Friday, July 06, 2007

July 6, 2007--Fanaticism LXXXII: Human Penguins

Who was it, Santayana, who said: “Those who cannot remember history are condemned to repeat it”?

There are apparently some who both lived and remember history but are still in danger of having to repeat it. Case in point—a Holocaust survivor, a respected German-Jewish writer who lives in Cologne, Ralph Giordano. He has been leading the opposition to plans to construct Germany’s biggest mosque in this ancient city, home already to Germany’s largest Catholic cathedral and a significant number of surviving synagogues.

Fortunately Herr Giordano is not in the vocal majority, though who knows what most in their hearts really feel about the Islamification of Germany.

Thirty or so years ago industrial growth was so rapid that Germany needed to “invite” so-called “guest workers” to come for what they thought would be a while to do the work for which there were insufficient local workers or to take on mechanical and service tasks that young Germans were no longer willing to endure.

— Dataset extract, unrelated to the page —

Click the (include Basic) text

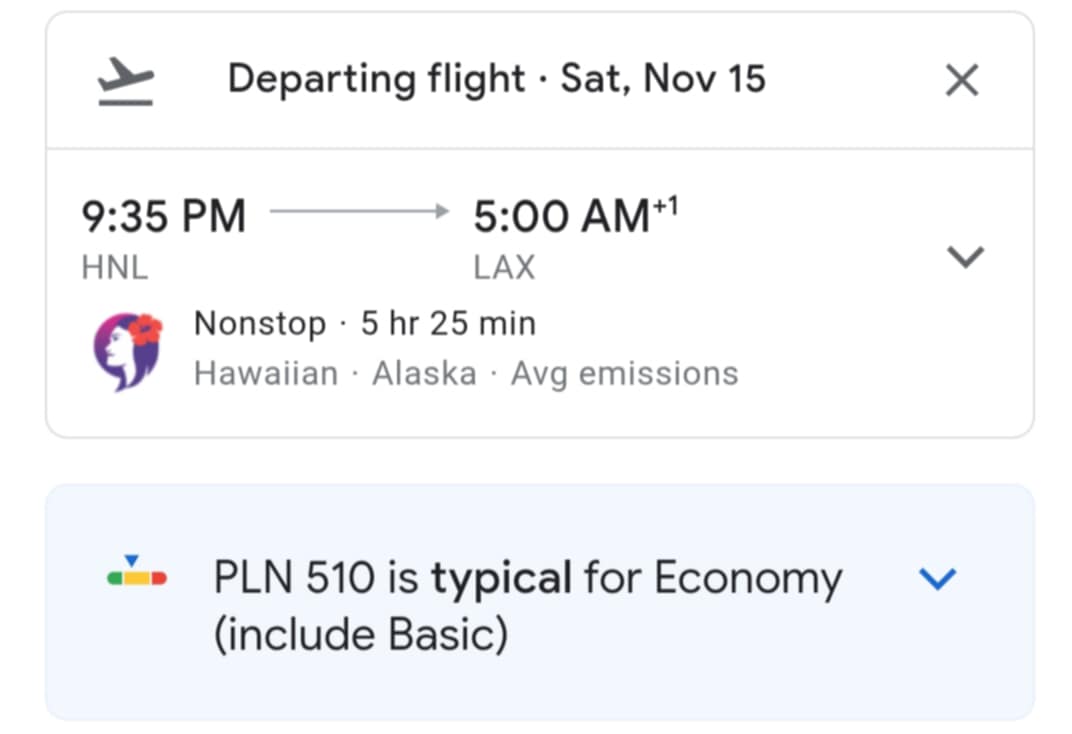(x=361, y=635)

Well, nearly 3.0 million guests stayed on to become a version of permanent immigrants. Many came from rural parts of Islamic Turkey and brought with them their traditional forms of culture and religion. Depending on who you listen to, they either refused to learn German or any of the local customs, thus resisting calls to become integrated; or they were not welcomed by the “real” Germans and thus frustrated retreated into their own ethnic enclaves and ways of life.

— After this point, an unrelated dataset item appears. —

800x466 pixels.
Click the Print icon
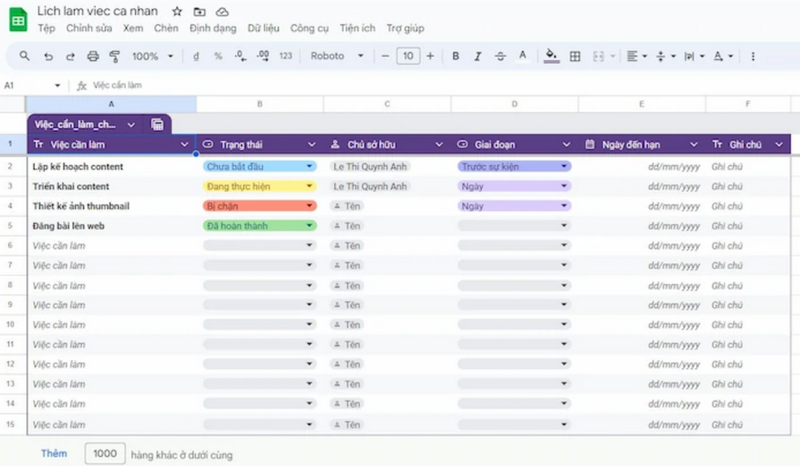pyautogui.click(x=93, y=57)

Considering that the 9/11 plot was largely hatched in Hamburg, this latter view is not widely accepted or popular. But it may be closer to the truth as Germans struggle more and more with the proliferation, symbolically and concretely, of mosques next door. Even the one planned for Cologne, which is intentionally designed to be “modest” in size (the minarets at 180 feet tall would be only a third the height of the cathedral’s spires) and open and welcoming in feeling with its clear glass walls has engendered opposition if not ambivalence. Cologne’s Catholic leader, Cardinal Joachim Meisner, is not exactly opposed to its construction but said, “I don’t want to say I’m afraid, but I have an uneasy feeling.” (See linked NY Times article.)

But the one who should have the uneasiest of feelings should be Ralph Giordano himself. He who remembers from his own life the requirement under the Nazis for Jews to wear yellow Stars of David and the subsequent roundup and slaughter of most of his family, he above all should be very careful about what he advocates for fear of what that could call down upon any people, including himself, who embrace opinions, culture, and religious practices that are not sheltered within the majority.

He views mosques in Germany as “symbols of a parallel world.” He does not want to see women in the streets of Germany wearing burqas.” He says, “I’m insulted by that—not by the women themselves, but by the people who turned them into human penguins.”

Perhaps he is too old and addled to recall what his fellow Jews were called not so many years ago on those very same streets.